Quand les comédiens ont commencé à chanter, j’ai failli sauter de mon siège en battant des mains (« mais ils savent tout faire ! »).  Ce n’est pas la première fois que j’assiste à une pièce où théâtre et chant sont mêlés… et j’adore ! L’Opéra de Quat’sous de Brecht, reste un de mes meilleurs souvenirs de la Comédie française. Faire appel à différent arts pour ne faire qu’une œuvre, hétéroclite, riche, a quelque chose de magique. La musique de Vincent Leterme est très réussie, là encore c’est un brillant mélange, inattendu, génial, dynamique, plein de caractère. 

Malheureusement, et j’en suis vraiment désolée, je ne crois pas avoir été aussi transportée qu’il m’arrive de l’être. J’ai beaucoup ri devant Psyché, et je reconnais la qualité indéniable de la pièce, l’habileté et la sincérité de la mise en scène, cette mise en commun exaltante de tous ces talents. Pourtant, je n’ai pas ressenti cet enthousiasme que j’attendais. Et je ne pense pas que ce soit la faute de qui que ce soit, sinon simplement une question de goût.

Si je suis férue d’univers inconnus, féériques, fantastiques, c’est le plus souvent dans les livres où mon imagination fait ce qu’elle veut, ou au cinéma lorsque les effets spéciaux sont au rendez-vous. Il y a dans les mondes merveilleux faits de bric et de broc une dimension qui me dérange, qui m’effraie, que je trouve presque hostile. Psyché m’a parfois fait penser à Peau d’âne de Jacques Demy… que je n’aime pas tellement. 

Et puis il y a ces personnages, qui sont presque des héros de conte. Je me souviens avoir étudié Amour et Psyché d’Apulée, en cours de latin. J’avais adoré ce livre, j'avais été troublée par la relation Vénus-Amour-Psyché. Mais dans la pièce de Molière, il m’a manqué de connaître ces personnages, de les comprendre, de deviner ce qu’ils pouvaient ressentir. Difficile de s’émouvoir pleinement pour Psyché, l’Amour, Vénus, Zeus… toutes ces entités divines, trop loin de moi. Il y a dans la pièce trop de pompe, de grandeur pour moi (à une scène près peut-être, que j’ai vraiment adorée… l’au-revoir désespéré du roi à sa fille, génial Laurent Natrella !).
Mes réserves ne tiennent qu’à ma sensibilité, j’en ai parfaitement conscience. Aussi, c’est avec beaucoup de vigueur que je vous encourage à aller découvrir Psyché.

Comment dire ? La pièce est tout ce qu’on aime trouver au théâtre, ce qu’on voudrait toujours trouver.
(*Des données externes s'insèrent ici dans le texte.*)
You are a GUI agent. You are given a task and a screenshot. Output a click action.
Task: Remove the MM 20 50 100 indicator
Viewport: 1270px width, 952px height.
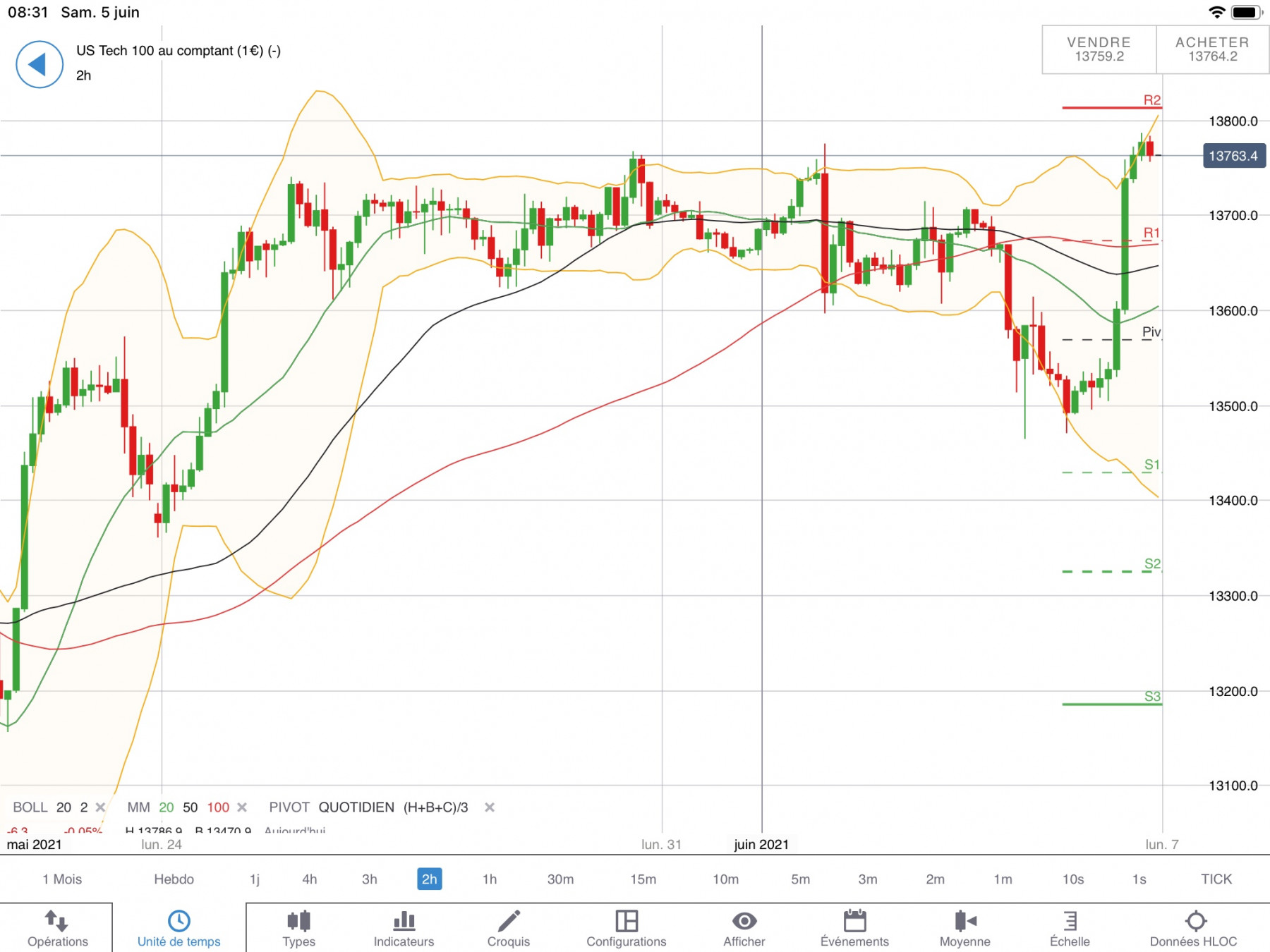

Elle est un divertissement brillant, intelligent (n’est-ce pas l’essentiel ? N’était-ce pas exactement ce que voulait Molière ? Je crois qu’il serait fier !). Psyché est une pièce hors norme, in-montable... et pourtant montée ! Et brillamment encore ! En somme, c’est de l’art. Et je dis chapeau, parce qu’on ne voit pas ça tous les jours !

2 commentaires:

  1. Mon frère, qui a prévu d'aller le voir lors d'un prochain passage à Paris, semblait quelque peu inquiet à cause des critiques parfois frileuses qu'il a reçues... Je lui ferai lire ton article, il y a de quoi le rassurer !
    Cela dit, ça ne m'étonne pas que tu n'aies pas ressenti un "enthousiasme" hors norme. Le spectacle semble de toute évidence de très grande qualité, mais si la pièce n'est jamais montée, ce n'est peut-être pas pour rien... (Enfin, je dis ça, mais je ne la connais en fait pas)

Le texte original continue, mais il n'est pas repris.